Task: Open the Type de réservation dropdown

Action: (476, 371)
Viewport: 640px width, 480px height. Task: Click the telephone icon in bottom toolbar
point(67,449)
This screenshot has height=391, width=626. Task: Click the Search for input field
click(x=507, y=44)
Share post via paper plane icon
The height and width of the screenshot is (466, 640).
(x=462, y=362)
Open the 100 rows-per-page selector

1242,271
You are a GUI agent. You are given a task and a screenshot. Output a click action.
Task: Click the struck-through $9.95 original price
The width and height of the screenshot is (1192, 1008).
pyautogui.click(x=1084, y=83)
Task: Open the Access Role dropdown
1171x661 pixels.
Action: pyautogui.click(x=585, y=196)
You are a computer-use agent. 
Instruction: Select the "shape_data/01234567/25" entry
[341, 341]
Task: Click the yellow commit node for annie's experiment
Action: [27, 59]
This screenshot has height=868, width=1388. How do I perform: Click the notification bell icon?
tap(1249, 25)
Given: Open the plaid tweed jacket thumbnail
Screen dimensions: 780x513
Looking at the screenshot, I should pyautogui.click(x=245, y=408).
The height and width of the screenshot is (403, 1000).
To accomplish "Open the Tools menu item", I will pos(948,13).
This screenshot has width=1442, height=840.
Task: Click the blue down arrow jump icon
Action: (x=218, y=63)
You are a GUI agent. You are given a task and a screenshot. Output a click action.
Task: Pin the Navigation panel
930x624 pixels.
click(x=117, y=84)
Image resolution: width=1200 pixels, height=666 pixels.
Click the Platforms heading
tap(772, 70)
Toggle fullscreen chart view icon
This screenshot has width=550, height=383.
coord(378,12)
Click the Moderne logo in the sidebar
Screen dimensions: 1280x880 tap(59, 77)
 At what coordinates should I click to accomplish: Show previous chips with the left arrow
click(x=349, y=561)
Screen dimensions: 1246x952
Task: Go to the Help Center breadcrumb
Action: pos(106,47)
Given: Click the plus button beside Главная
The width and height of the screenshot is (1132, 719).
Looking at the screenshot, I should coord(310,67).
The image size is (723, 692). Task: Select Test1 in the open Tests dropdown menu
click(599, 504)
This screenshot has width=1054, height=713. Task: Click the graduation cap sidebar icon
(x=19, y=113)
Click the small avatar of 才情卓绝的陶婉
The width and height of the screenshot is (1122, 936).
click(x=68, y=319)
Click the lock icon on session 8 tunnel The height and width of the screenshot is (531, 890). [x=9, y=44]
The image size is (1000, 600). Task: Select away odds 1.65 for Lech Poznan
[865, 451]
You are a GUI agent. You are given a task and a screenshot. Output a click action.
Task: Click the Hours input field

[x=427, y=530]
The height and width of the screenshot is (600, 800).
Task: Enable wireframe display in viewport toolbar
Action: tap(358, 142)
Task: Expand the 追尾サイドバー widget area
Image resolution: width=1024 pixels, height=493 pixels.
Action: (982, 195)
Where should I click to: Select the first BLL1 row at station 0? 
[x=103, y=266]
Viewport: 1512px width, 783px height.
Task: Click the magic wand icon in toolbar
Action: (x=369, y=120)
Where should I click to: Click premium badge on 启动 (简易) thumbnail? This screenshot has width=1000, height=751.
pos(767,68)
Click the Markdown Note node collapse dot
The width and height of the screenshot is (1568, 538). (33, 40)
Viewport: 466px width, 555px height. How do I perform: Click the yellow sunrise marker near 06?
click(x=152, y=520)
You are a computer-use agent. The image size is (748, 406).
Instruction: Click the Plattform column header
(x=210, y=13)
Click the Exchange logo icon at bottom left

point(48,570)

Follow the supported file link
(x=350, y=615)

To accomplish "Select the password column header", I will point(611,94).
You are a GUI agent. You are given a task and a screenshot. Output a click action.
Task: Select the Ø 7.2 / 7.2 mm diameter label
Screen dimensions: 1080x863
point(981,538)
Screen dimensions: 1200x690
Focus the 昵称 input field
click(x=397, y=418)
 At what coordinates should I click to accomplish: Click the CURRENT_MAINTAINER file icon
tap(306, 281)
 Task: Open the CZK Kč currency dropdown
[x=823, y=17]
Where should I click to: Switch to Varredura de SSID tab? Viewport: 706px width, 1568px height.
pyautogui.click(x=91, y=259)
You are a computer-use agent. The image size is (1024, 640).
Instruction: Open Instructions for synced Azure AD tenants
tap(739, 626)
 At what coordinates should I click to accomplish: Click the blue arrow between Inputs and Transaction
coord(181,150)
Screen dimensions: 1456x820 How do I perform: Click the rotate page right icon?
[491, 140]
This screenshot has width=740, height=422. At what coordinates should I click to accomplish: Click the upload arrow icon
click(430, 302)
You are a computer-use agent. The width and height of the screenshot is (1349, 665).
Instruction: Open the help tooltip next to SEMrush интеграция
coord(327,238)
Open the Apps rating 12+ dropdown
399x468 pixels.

== == ==

• What is being asked: Retype the material above from start to finish without any changes.

• Result:
Task: Open the Type de réservation dropdown

Action: (476, 371)
Viewport: 640px width, 480px height. Task: Click the telephone icon in bottom toolbar
point(67,449)
This screenshot has height=391, width=626. Task: Click the Search for input field
click(x=507, y=44)
Share post via paper plane icon
The height and width of the screenshot is (466, 640).
(x=462, y=362)
Open the 100 rows-per-page selector

1242,271
You are a GUI agent. You are given a task and a screenshot. Output a click action.
Task: Click the struck-through $9.95 original price
The width and height of the screenshot is (1192, 1008).
pyautogui.click(x=1084, y=83)
Task: Open the Access Role dropdown
1171x661 pixels.
Action: pyautogui.click(x=585, y=196)
You are a computer-use agent. 
Instruction: Select the "shape_data/01234567/25" entry
[341, 341]
Task: Click the yellow commit node for annie's experiment
Action: [27, 59]
This screenshot has height=868, width=1388. How do I perform: Click the notification bell icon?
tap(1249, 25)
Given: Open the plaid tweed jacket thumbnail
Screen dimensions: 780x513
Looking at the screenshot, I should pyautogui.click(x=245, y=408).
The height and width of the screenshot is (403, 1000).
To accomplish "Open the Tools menu item", I will pos(948,13).
This screenshot has width=1442, height=840.
Task: Click the blue down arrow jump icon
Action: (x=218, y=63)
You are a GUI agent. You are given a task and a screenshot. Output a click action.
Task: Pin the Navigation panel
930x624 pixels.
click(x=117, y=84)
Image resolution: width=1200 pixels, height=666 pixels.
Click the Platforms heading
tap(772, 70)
Toggle fullscreen chart view icon
This screenshot has width=550, height=383.
coord(378,12)
Click the Moderne logo in the sidebar
Screen dimensions: 1280x880 tap(59, 77)
 At what coordinates should I click to accomplish: Show previous chips with the left arrow
click(x=349, y=561)
Screen dimensions: 1246x952
Task: Go to the Help Center breadcrumb
Action: pos(106,47)
Given: Click the plus button beside Главная
The width and height of the screenshot is (1132, 719).
Looking at the screenshot, I should coord(310,67).
The image size is (723, 692). Task: Select Test1 in the open Tests dropdown menu
click(599, 504)
This screenshot has width=1054, height=713. Task: Click the graduation cap sidebar icon
(x=19, y=113)
Click the small avatar of 才情卓绝的陶婉
The width and height of the screenshot is (1122, 936).
click(x=68, y=319)
Click the lock icon on session 8 tunnel The height and width of the screenshot is (531, 890). [x=9, y=44]
The image size is (1000, 600). Task: Select away odds 1.65 for Lech Poznan
[865, 451]
You are a GUI agent. You are given a task and a screenshot. Output a click action.
Task: Click the Hours input field

[x=427, y=530]
The height and width of the screenshot is (600, 800).
Task: Enable wireframe display in viewport toolbar
Action: tap(358, 142)
Task: Expand the 追尾サイドバー widget area
Image resolution: width=1024 pixels, height=493 pixels.
Action: (982, 195)
Where should I click to: Select the first BLL1 row at station 0? 
[x=103, y=266]
Viewport: 1512px width, 783px height.
Task: Click the magic wand icon in toolbar
Action: (x=369, y=120)
Where should I click to: Click premium badge on 启动 (简易) thumbnail? This screenshot has width=1000, height=751.
pos(767,68)
Click the Markdown Note node collapse dot
The width and height of the screenshot is (1568, 538). (33, 40)
Viewport: 466px width, 555px height. How do I perform: Click the yellow sunrise marker near 06?
click(x=152, y=520)
You are a computer-use agent. The image size is (748, 406).
Instruction: Click the Plattform column header
(x=210, y=13)
Click the Exchange logo icon at bottom left

point(48,570)

Follow the supported file link
(x=350, y=615)

To accomplish "Select the password column header", I will point(611,94).
You are a GUI agent. You are given a task and a screenshot. Output a click action.
Task: Select the Ø 7.2 / 7.2 mm diameter label
Screen dimensions: 1080x863
point(981,538)
Screen dimensions: 1200x690
Focus the 昵称 input field
click(x=397, y=418)
 At what coordinates should I click to accomplish: Click the CURRENT_MAINTAINER file icon
tap(306, 281)
 Task: Open the CZK Kč currency dropdown
[x=823, y=17]
Where should I click to: Switch to Varredura de SSID tab? Viewport: 706px width, 1568px height.
pyautogui.click(x=91, y=259)
You are a computer-use agent. The image size is (1024, 640).
Instruction: Open Instructions for synced Azure AD tenants
tap(739, 626)
 At what coordinates should I click to accomplish: Click the blue arrow between Inputs and Transaction
coord(181,150)
Screen dimensions: 1456x820 How do I perform: Click the rotate page right icon?
[491, 140]
This screenshot has width=740, height=422. At what coordinates should I click to accomplish: Click the upload arrow icon
click(430, 302)
You are a computer-use agent. The width and height of the screenshot is (1349, 665).
Instruction: Open the help tooltip next to SEMrush интеграция
coord(327,238)
Open the Apps rating 12+ dropdown
399x468 pixels.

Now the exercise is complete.